Results of the two-year audit

There were 683 clinic visits by 388 patients at GSTT and 1,306 visits by 726 patients at the DGH. The median age of the patients was 65.5 (range 16–93) years at GSTT and 73 (range 20–91) years at the DGH. At the two clinics there were a total of 358 visits primarily to the cardiologist and 1,631 to the devolved clinics. However, the cardiologist needed to see 43 (13%) of the 325 patients initially seen by the nurse or sonographer at GSTT and 150 (11.5%) from the sonographer-led clinic in the DGH. The main reasons were a change in symptoms, a clinical event, or the attainment of an echocardiographic threshold. This, therefore, represents a net saving of 1,438 visits to a cardiologist. Discharge resulted from 42 (6%) visits at GSTT and 19 (2%) visits at the DGH. The main reasons were because the valve disease was only mild, or the patient preferred local follow-up, or was too frail to re-attend. Deaths occurred in seven patients (2%) at GSTT, all after aortic valve replacement or from nonvalve causes. There were 23 (3%) deaths at the DGH, three from progressive valve disease (two not suitable for transcatheter valve implantation [TAVI], and one referred for TAVI but died before this could be performed), two from heart failure (both with inoperable functional mitral regurgitation), and the rest from nonvalve causes. At GSTT, 61 patients (16%) had an intervention, 53 conventional surgery and eight TAVI. In the DGH, 28 (4%) had surgery of whom five were referred directly from the clinic without seeing a cardiologist. There were no adverse valve-related events in patients followed in sonographer- or nurse-led clinics. One patient from the sonographer-led clinic was admitted because of type II respiratory failure.
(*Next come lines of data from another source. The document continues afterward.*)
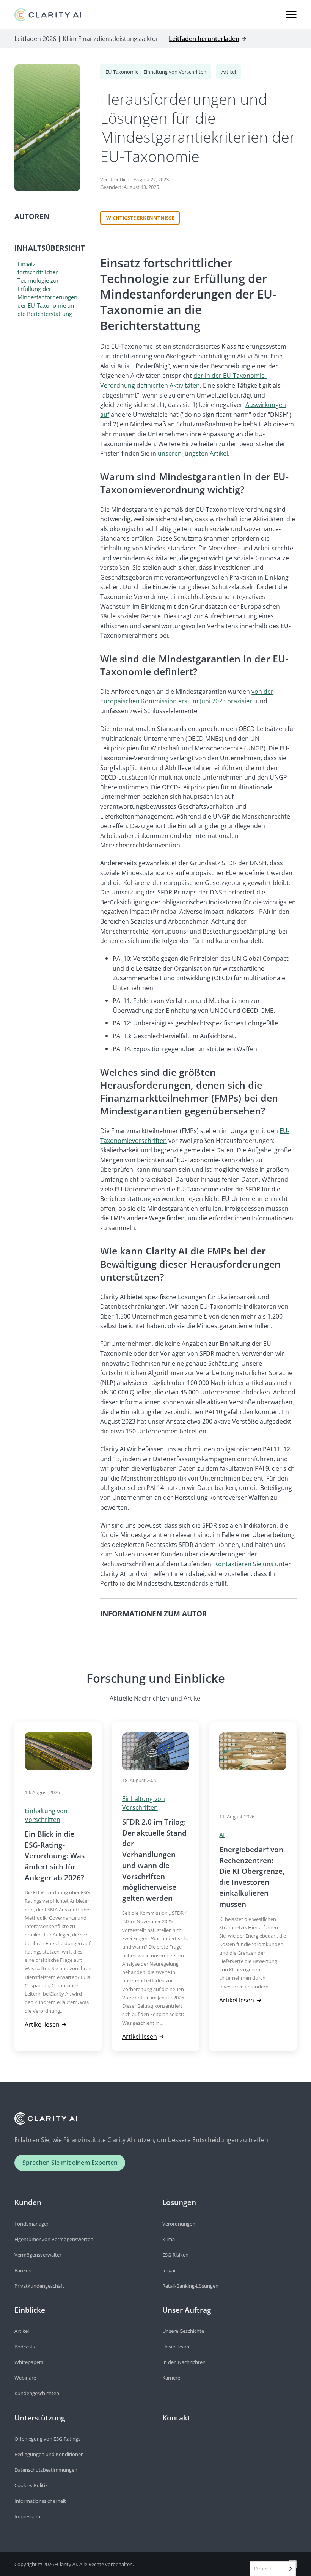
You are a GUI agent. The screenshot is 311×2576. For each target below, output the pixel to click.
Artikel (228, 71)
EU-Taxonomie (121, 71)
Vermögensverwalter (37, 2254)
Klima (168, 2239)
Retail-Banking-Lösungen (190, 2285)
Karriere (171, 2377)
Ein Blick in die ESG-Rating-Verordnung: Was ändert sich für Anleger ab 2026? (55, 1856)
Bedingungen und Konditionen (49, 2454)
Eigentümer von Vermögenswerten (53, 2239)
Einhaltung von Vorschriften (174, 71)
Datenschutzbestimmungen (45, 2469)
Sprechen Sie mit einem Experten (70, 2162)
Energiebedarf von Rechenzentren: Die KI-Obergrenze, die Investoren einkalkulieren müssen (251, 1876)
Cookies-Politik (31, 2485)
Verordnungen (178, 2223)
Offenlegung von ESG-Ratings (47, 2438)
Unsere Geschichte (183, 2331)
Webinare (25, 2377)
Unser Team (175, 2346)
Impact (170, 2270)
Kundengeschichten (36, 2393)
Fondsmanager (31, 2223)
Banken (22, 2270)
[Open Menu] (291, 14)
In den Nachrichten (184, 2362)
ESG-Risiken (175, 2254)
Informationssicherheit (40, 2500)
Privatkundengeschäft (39, 2285)
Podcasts (24, 2346)
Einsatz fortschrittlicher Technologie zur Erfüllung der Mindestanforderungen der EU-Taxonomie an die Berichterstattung (47, 288)
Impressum (27, 2516)
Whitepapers (28, 2362)
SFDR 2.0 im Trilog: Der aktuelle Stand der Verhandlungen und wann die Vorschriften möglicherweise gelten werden (154, 1860)
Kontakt (176, 2418)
At the DGH, 90 patients with mechanical replacement valves had echocardiograms, 55 in the aortic, 34 in the mitral and one in both positions. In only one case was a postoperative echocardiogram available in the surgical discharge summary. There were 15 clinical events. In a further two aortic replacements, echocardiography showed a rise in gradient judged to be within normal limits after subsequent investigation. Therefore, the yield from routine follow-up echocardiography was zero in the absence of clinical indications.
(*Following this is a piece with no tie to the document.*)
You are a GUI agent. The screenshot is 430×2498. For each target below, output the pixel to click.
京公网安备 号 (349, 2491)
The main advantage of a specialist clinic is to deliver higher quality care than in a general clinic as a result of greater volumes allied to specialisation of training, continuing education and clinical interest. Guidelines are more consistently applied9 and the number of inappropriate echocardiograms reduced.9 This audit confirms that routine echocardiography for normally functioning mechanical replacement valves is not necessary.7,8

Devolving surveillance to sonographer or nurse within the clinic structure frees the cardiologist to see those patients requiring clinical decisions, and our experience is that this is safe. The clinics are popular with patients who enjoy continuity of care, reduced waiting times, the ‘one-stop’ service, and flexibility of appointments. Sonographers or nurses seeing patients in the place of registrars saves costs and releases the registrar for training or other clinical duties. The clinics have also been useful for training nurses and medical students in auscultation, and registrars in the management of valve disease. Some of the roles are interchangeable so that our sonographer-led clinics could equally be run by a nurse undertaking the clinical evaluation with a sonographer purely for the echocardiography. We, therefore, expect that elements of these two models should be generalisable to any hospital. However, there are important provisos:

  • The clinic sonographers and nurses are experienced and highly qualified. We ensured appropriate training before starting the clinics and confirmed clinical assessment. A devolved clinic would not necessarily be safe with more junior staff.
  • More cases than anticipated, about 12%, required advice from a cardiologist. Ideally, this needs to be within the same clinic. The principle operational difficulty at the DGH was communication with and referral back to the general cardiology out-patient clinics, which were too full to allow early review.
  • A surveillance clinic appointment is 60 minutes long allowing for scanning, the clinical assessment and administration. This is longer than the 45-minute standard echocardiography appointment. Furthermore, both clinics have expanded since their inception resulting in strains in other areas of the echocardiography departments.
  • Some patients stayed within the clinic despite being unsuitable for conventional or transcatheter procedures either because of advanced old age or comorbidity. These patients remained appropriate for the consultant-supervised clinic at the centre, but criteria for discharge from a sonographer-led clinic would need to be agreed at the outset.
  • Clear communication between the surgical centre (hub) and the district centre (spoke) is essential, particularly the dissemination of operation notes and postoperative echocardiography report.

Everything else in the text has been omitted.